▶ _What the exercise asks_
Return every one of the records below verbatim, keeping each line unchanged and in its original order.

******************************

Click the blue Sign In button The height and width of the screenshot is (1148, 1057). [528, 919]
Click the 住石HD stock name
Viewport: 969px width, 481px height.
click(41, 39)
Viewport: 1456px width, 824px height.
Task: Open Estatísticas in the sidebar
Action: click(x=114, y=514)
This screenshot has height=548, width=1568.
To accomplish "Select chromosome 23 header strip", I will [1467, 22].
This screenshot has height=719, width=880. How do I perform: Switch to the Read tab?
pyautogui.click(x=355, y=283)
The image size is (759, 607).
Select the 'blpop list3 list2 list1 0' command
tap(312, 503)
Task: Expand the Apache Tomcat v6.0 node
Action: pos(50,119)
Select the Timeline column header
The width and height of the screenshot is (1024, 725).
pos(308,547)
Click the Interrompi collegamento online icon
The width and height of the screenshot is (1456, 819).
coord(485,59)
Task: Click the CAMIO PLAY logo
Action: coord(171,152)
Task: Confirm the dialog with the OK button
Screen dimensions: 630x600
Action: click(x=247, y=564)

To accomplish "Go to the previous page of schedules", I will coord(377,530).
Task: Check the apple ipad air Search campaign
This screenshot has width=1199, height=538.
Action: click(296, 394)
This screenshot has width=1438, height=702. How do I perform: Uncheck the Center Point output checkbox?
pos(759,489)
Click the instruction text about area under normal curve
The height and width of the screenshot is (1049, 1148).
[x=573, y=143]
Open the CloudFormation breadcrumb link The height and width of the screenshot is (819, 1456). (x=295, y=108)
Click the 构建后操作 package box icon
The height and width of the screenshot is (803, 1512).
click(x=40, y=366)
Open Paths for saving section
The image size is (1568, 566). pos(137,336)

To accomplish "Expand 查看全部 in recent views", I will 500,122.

******************************

▶ _Answer_
Click the blue Sign In button The height and width of the screenshot is (1148, 1057). [528, 919]
Click the 住石HD stock name
Viewport: 969px width, 481px height.
click(41, 39)
Viewport: 1456px width, 824px height.
Task: Open Estatísticas in the sidebar
Action: click(x=114, y=514)
This screenshot has height=548, width=1568.
To accomplish "Select chromosome 23 header strip", I will [1467, 22].
This screenshot has height=719, width=880. How do I perform: Switch to the Read tab?
pyautogui.click(x=355, y=283)
The image size is (759, 607).
Select the 'blpop list3 list2 list1 0' command
tap(312, 503)
Task: Expand the Apache Tomcat v6.0 node
Action: pos(50,119)
Select the Timeline column header
The width and height of the screenshot is (1024, 725).
pos(308,547)
Click the Interrompi collegamento online icon
The width and height of the screenshot is (1456, 819).
coord(485,59)
Task: Click the CAMIO PLAY logo
Action: coord(171,152)
Task: Confirm the dialog with the OK button
Screen dimensions: 630x600
Action: click(x=247, y=564)

To accomplish "Go to the previous page of schedules", I will coord(377,530).
Task: Check the apple ipad air Search campaign
This screenshot has width=1199, height=538.
Action: click(296, 394)
This screenshot has width=1438, height=702. How do I perform: Uncheck the Center Point output checkbox?
pos(759,489)
Click the instruction text about area under normal curve
The height and width of the screenshot is (1049, 1148).
[x=573, y=143]
Open the CloudFormation breadcrumb link The height and width of the screenshot is (819, 1456). (x=295, y=108)
Click the 构建后操作 package box icon
The height and width of the screenshot is (803, 1512).
click(x=40, y=366)
Open Paths for saving section
The image size is (1568, 566). pos(137,336)

To accomplish "Expand 查看全部 in recent views", I will 500,122.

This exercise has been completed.